Excerpted passage >>
ChatGPT Under Fire for Allegedly Violating EU Privacy Laws

As Ad Ops and Rev Ops professionals gear up to integrate generative AI into their daily routines, they must understand the legal consequences of not adhering to privacy and copyright laws, ensuring consumer protection.

Amid their lawsuit against the NYT, OpenAI faces privacy scrutiny in Europe after a multi-month investigation into ChatGPT’s data collection methods. Italy’s Data Protection Authority gave OpenAI 30 days to respond to the allegations. 

Critics have called out generative AI’s spread of misinformation and data privacy concerns for quite some time. There are also concerns about deep fakes — such as using artists’ voices to create new music or the horrific fake explicit images of American pop princess Taylor Swift.

This technology is evolving much faster than regulation can control. But regulators like Italy’s Data Protection Authority are working to ensure we can all reap AI’s benefits while complying with data ethics. 

As Italy’s privacy watchdog readies its case against OpenAI and OpenAI prepares its response, it could set new precedents in AI regulation standards. 

A History of Data Collection Misfires and the Lawsuits They Bore

Should the EU court confirm the breach, OpenAI faces a potential €20 million fine, or up to 4% of global annual turnover. Beyond financial penalties, data protection authorities can mandate changes in a company’s data processing methods for violating privacy laws. This could lead to altered data collection practices or even cessation of the tech’s usage in regions where they enforce compliance.

Given its history with legal challenges over its data collection practices, OpenAI is no stranger to the intricacies of AI data handling. This includes the notable lawsuit brought by The New York Times for allegedly using copyrighted data to enhance their chatbot’s intelligence. 

Attorney Justin Nelson, representing the New York Times in the lawsuit, accused OpenAI of “building this product on the back of other people’s intellectual property. OpenAI is saying they have a free ride to take anybody else’s intellectual property since the dawn of time, as long as it’s been on the internet.” 

In both cases, OpenAI responded that the lawsuits were without merit — a big shocker. In the case of the NYT lawsuit, OpenAI released a public statement saying that using publicly available internet materials is fair use. 

In response to Italy’s DPA, they said, “We believe our practices align with GDPR and other privacy laws, and we take additional steps to protect people’s data and privacy. We want our AI to learn about the world, not about private individuals. We actively work to reduce personal data in training our systems like ChatGPT, which also rejects requests for private or sensitive information about people.”

Activity A >> In the article on ChatGPT and EU privacy law, how many days did Italy's Data Protection Authority give OpenAI to respond to the allegations?
Activity B >> Using the article on ChatGPT and EU privacy law, explain why OpenAI is described as "no stranger to the intricacies of AI data handling."
Activity C >> Write the next part of the article on ChatGPT and EU privacy law, continuing from its final paragraph.
The records have no connection to the article on ChatGPT and EU privacy law.

Study material >>
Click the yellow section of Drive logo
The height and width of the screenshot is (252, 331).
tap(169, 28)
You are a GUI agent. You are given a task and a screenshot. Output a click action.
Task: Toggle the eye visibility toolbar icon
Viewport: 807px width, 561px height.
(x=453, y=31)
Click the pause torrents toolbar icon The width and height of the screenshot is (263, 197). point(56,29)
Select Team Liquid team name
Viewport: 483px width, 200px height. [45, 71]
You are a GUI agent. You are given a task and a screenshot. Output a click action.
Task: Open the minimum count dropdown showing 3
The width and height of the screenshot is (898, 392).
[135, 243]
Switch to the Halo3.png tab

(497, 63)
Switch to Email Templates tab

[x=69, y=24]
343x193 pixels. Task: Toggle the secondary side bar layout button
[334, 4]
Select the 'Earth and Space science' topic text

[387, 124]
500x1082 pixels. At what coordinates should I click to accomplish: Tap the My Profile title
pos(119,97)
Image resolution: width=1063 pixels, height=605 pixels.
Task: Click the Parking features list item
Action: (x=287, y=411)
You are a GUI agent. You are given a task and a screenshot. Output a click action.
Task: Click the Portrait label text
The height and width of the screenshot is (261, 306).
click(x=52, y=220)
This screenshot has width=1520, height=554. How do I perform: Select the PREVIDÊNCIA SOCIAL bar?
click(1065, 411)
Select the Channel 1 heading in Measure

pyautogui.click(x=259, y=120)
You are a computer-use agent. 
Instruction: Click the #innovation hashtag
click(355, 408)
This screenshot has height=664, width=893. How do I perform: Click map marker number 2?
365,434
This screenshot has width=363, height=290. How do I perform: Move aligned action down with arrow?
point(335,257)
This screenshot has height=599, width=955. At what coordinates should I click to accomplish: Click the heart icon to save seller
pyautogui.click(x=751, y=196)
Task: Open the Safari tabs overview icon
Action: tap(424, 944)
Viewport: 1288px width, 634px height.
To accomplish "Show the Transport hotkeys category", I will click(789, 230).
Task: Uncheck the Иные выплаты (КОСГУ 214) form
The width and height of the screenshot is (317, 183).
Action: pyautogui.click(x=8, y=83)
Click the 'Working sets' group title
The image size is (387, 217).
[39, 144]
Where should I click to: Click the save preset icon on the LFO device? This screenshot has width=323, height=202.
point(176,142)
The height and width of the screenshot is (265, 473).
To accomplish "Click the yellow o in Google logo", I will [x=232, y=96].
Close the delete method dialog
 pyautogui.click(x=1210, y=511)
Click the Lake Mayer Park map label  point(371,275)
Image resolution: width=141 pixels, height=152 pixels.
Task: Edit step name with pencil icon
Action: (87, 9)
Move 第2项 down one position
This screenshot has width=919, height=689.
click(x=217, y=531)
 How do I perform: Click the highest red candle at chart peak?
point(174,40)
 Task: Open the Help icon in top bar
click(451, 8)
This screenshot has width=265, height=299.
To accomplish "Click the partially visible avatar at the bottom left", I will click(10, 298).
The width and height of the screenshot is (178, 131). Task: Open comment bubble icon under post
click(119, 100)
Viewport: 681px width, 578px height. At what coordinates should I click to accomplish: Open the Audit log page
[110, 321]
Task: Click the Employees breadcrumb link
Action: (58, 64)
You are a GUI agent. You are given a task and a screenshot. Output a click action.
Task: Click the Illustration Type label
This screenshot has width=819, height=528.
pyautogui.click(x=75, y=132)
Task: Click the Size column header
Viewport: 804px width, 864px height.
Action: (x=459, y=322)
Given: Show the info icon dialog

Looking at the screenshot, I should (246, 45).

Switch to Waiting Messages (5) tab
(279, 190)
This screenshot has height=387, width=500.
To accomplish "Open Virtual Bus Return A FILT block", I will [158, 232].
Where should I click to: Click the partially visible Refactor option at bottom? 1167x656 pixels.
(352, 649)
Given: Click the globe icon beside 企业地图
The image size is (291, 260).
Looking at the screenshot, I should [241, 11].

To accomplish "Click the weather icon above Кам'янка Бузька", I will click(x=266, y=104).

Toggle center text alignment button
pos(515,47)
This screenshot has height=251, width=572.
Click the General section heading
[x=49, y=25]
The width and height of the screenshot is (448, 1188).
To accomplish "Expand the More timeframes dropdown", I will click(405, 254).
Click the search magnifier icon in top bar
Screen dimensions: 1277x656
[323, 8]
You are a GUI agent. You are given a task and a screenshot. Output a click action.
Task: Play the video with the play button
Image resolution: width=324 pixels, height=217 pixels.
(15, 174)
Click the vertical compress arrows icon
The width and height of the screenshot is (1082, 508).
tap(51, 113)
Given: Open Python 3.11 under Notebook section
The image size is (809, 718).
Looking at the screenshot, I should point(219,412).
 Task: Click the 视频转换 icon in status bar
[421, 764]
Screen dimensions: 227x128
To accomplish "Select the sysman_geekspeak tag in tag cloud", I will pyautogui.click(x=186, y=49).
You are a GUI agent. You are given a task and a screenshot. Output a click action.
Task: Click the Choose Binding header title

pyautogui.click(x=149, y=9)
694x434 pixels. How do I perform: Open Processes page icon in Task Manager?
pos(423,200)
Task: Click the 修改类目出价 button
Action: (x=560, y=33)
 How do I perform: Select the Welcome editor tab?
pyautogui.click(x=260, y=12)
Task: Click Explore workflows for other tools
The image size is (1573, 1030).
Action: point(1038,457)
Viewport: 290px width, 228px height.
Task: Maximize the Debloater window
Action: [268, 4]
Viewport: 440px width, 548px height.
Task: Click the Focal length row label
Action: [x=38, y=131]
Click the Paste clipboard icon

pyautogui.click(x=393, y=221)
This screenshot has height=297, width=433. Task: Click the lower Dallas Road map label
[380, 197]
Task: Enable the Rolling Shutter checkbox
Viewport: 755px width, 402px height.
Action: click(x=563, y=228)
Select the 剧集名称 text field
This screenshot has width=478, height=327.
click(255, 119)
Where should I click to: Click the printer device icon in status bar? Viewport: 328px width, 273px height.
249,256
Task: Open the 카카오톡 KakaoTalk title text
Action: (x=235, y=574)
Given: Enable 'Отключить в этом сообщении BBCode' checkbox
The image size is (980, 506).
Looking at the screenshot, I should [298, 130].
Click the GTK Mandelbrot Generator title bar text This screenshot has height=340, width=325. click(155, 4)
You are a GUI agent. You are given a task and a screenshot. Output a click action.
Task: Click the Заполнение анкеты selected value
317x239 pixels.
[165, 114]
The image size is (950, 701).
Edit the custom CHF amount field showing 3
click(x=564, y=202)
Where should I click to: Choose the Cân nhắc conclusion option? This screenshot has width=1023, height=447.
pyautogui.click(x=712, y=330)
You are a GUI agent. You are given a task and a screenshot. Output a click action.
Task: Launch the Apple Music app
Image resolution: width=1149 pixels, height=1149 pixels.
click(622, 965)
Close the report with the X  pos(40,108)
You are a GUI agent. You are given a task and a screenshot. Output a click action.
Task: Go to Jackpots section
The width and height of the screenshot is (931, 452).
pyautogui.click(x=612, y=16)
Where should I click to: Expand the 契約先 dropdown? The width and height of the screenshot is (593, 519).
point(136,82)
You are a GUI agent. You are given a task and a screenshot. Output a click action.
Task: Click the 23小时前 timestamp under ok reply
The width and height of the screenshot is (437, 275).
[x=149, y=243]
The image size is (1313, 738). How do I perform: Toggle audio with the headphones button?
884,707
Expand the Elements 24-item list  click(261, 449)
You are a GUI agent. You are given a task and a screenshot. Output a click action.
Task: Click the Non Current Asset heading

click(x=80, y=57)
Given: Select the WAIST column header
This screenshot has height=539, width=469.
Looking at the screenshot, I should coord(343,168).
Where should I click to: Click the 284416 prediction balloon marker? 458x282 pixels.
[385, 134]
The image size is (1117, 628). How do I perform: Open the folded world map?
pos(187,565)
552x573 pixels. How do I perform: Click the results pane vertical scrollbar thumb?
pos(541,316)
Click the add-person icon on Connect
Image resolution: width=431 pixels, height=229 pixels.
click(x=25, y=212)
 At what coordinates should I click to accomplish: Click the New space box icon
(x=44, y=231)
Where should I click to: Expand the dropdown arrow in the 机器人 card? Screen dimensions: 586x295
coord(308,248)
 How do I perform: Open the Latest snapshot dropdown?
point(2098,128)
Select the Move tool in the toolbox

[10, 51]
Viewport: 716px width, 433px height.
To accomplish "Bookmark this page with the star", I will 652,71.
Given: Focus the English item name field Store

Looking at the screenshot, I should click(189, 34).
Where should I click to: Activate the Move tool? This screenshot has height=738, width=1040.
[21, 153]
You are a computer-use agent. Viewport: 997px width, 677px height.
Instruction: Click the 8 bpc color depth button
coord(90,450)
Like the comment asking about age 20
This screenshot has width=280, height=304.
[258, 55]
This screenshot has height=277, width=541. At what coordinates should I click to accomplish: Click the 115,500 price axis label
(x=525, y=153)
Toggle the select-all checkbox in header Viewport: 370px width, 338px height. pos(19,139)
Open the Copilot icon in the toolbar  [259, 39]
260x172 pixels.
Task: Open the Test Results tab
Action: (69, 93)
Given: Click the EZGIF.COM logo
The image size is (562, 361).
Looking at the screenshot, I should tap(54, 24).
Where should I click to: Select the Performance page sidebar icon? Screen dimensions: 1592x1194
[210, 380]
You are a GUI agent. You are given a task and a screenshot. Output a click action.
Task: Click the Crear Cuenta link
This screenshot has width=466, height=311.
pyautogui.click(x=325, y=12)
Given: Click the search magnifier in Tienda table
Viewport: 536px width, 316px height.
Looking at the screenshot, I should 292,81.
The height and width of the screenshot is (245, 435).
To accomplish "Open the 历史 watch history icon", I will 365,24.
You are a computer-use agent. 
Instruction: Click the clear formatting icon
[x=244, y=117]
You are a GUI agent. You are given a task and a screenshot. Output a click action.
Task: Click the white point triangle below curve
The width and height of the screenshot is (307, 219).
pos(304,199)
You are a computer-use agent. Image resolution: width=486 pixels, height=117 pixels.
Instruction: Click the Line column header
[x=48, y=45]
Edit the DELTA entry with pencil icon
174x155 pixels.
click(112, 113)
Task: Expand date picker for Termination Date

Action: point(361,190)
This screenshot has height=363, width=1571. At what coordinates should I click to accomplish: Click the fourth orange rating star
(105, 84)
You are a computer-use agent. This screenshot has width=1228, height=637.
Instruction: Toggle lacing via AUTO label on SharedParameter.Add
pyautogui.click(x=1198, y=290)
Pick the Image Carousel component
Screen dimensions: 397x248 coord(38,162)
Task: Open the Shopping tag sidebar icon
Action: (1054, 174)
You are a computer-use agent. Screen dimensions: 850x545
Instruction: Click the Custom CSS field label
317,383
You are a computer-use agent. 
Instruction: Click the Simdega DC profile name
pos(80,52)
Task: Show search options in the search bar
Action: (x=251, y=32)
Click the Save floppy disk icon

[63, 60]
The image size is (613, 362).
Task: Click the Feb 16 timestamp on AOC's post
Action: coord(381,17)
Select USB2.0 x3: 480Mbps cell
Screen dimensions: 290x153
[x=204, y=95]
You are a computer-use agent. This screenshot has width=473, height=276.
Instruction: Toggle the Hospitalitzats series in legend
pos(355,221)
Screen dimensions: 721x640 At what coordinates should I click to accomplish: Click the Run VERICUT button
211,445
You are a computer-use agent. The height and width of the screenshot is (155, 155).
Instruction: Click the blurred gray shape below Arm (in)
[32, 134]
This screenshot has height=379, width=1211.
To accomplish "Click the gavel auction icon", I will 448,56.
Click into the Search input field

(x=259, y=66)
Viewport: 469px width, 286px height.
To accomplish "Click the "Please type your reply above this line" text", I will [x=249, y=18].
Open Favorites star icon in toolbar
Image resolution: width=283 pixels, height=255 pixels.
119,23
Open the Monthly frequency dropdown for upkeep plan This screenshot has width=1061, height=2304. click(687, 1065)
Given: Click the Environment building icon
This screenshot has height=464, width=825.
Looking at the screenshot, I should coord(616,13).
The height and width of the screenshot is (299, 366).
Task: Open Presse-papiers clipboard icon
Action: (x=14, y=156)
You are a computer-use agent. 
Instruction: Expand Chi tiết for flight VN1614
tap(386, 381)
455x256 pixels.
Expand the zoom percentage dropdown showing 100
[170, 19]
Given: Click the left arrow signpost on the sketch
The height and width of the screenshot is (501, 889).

Response box A >> 30 days.

Response box B >> The article attributes this to OpenAI's history of legal challenges over its data collection practices. These include the New York Times lawsuit, which alleges that OpenAI used copyrighted data to make its chatbot more intelligent.

Response box C >>
The Regulatory Perspective and the Implication for the Ops Industry

Last year, Italian authorities raised GDPR concerns about OpenAI, temporarily banning ChatGPT’s local data processing. The March 30 provision cited issues like the lack of a legal basis for personal data collection, AI’ hallucinations,’ and child safety problems. The authority suspected GDPR breaches in Articles 5, 6, 8, 13, and 25. 

AI regulators are fighting tooth and nail for industry-wide standards, and no sign of their momentum stopping. For example, the FTC launched a new inquiry into five major AI players investigating how their investments and partnerships impact competition — Alphabet, Amazon, Microsoft, Anthropic, and OpenAI. More specifically, the FTC is examining “whether tech giants are using their power to trick the public, and whether the AI investments allow giants to ‘exert undue influence or gain privileged access’ to secure an advantage across the AI sector.”

“Just as we’ve seen behavioral advertising fuel the endless collection of user data, model training is emerging as another feature that could further incentivize surveillance,” said FTC chair Linda Kahn. “The FTC’s work has made clear that these business incentives cannot justify violations of the law.”

As the Ad and Rev Ops industries prepare their AI capabilities, and I know they are, they must also be cognizant of the potential pitfalls of using this technology. Mark Sturino, VP of Data and Analytics, Good Apple, said at his Keynote address at AdMonsters Ops in 2023 that publishers can differentiate themselves by utilizing AI technology to provide insights and transparency. Still, they must be careful in using AI to create targeted audiences.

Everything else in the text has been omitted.